Introduction to Wasserstein metric (earth mover’s distance)

This is a short introduction to the notion of Wasserstein metric but presented in a way that explicitly highlights the earth mover intuition on the definition.

1. the cost of moving one particle

Throughout the post, we fix a metric space (X,d). Suppose a particle of mass w \ge 0 is placed at position x \in X. The cost of moving this particle to a new position y \in X is defined to be w d(x,y). With this definition, you see:

  • The cost of moving a particle from place x to the same place x is zero.
  • The cost of moving a particle is proportional to its mass. (This makes sense: a particle of mass 2w at position x is and should be cost-wise equivalent to two particles each of mass w at the same position x.)
  • The cost of moving a particle of unit mass from x to y is d(x,y).

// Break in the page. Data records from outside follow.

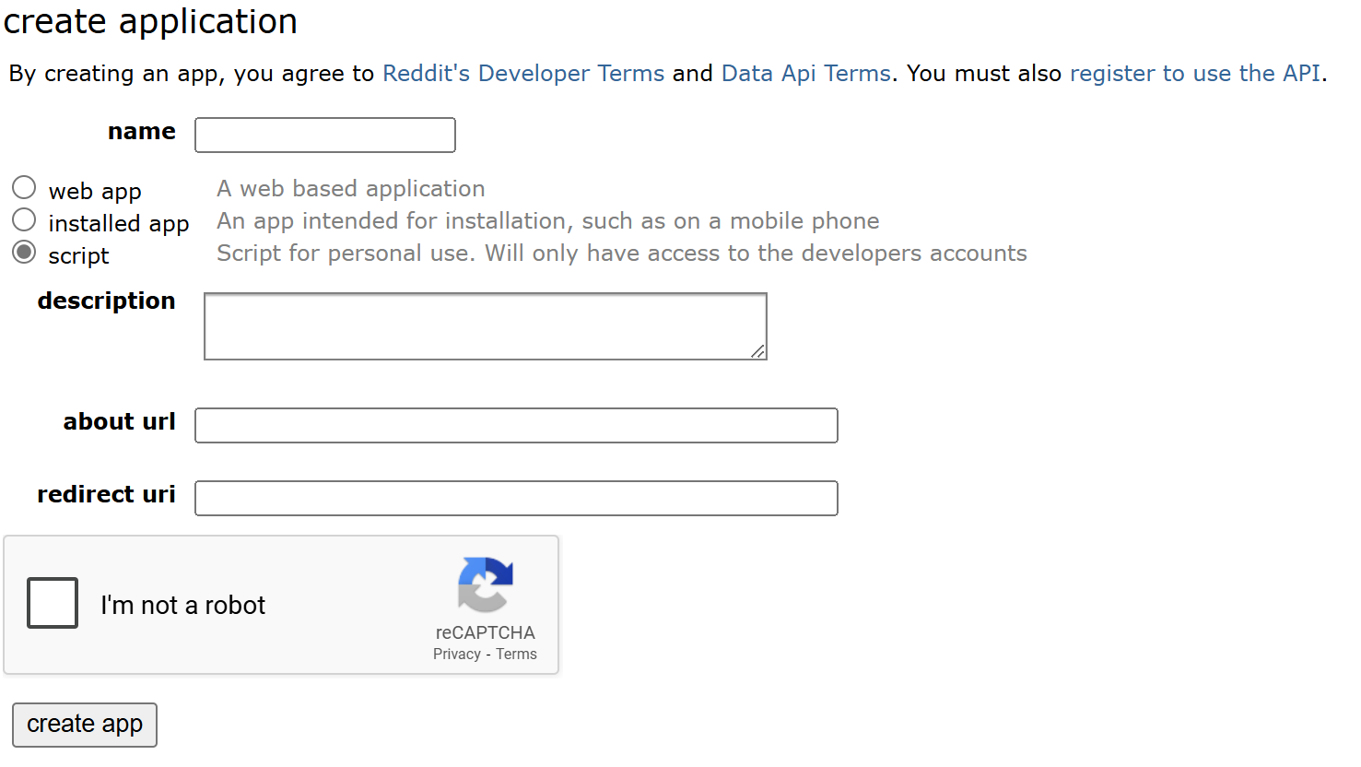
Task: Open the Data Api Terms link
Action: pos(805,74)
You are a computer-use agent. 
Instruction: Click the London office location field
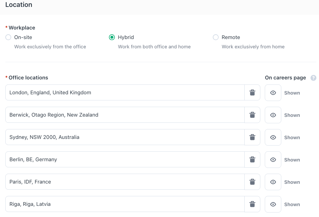[x=125, y=92]
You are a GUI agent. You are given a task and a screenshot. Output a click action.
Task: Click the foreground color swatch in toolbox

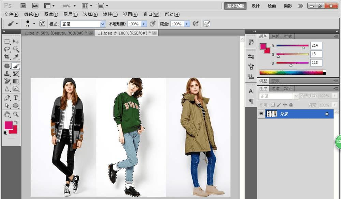click(8, 125)
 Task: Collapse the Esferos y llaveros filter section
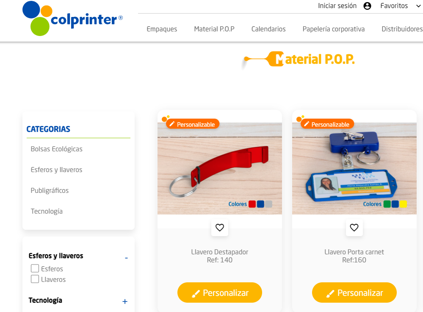(x=126, y=258)
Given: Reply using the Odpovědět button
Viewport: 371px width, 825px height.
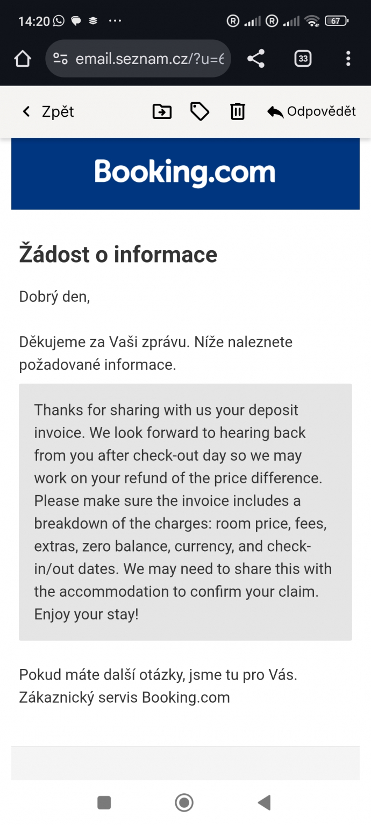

2. The cost of moving a finite collection of particles of total mass 1.

Imagine a configuration of three particles of total mass 1 placed in X. For each i = 1,2,3, the particle i has mass a_i \ge 0 and is placed at x_i \in X. Since the total mass is 1, we require \sum_{i=1}^3 a_i = 1. The mass distribution of this configuration may be written as \mu := \sum_{i=1}^3 a_i \delta_{x_i} where \delta_{x_i} denotes the Dirac delta function centered at x_i. (Alternatively, you could interprete the sum \sum_{i=1}^3 a_i \delta_{x_i} to mean a formal sum, or use Dirac measures instead.)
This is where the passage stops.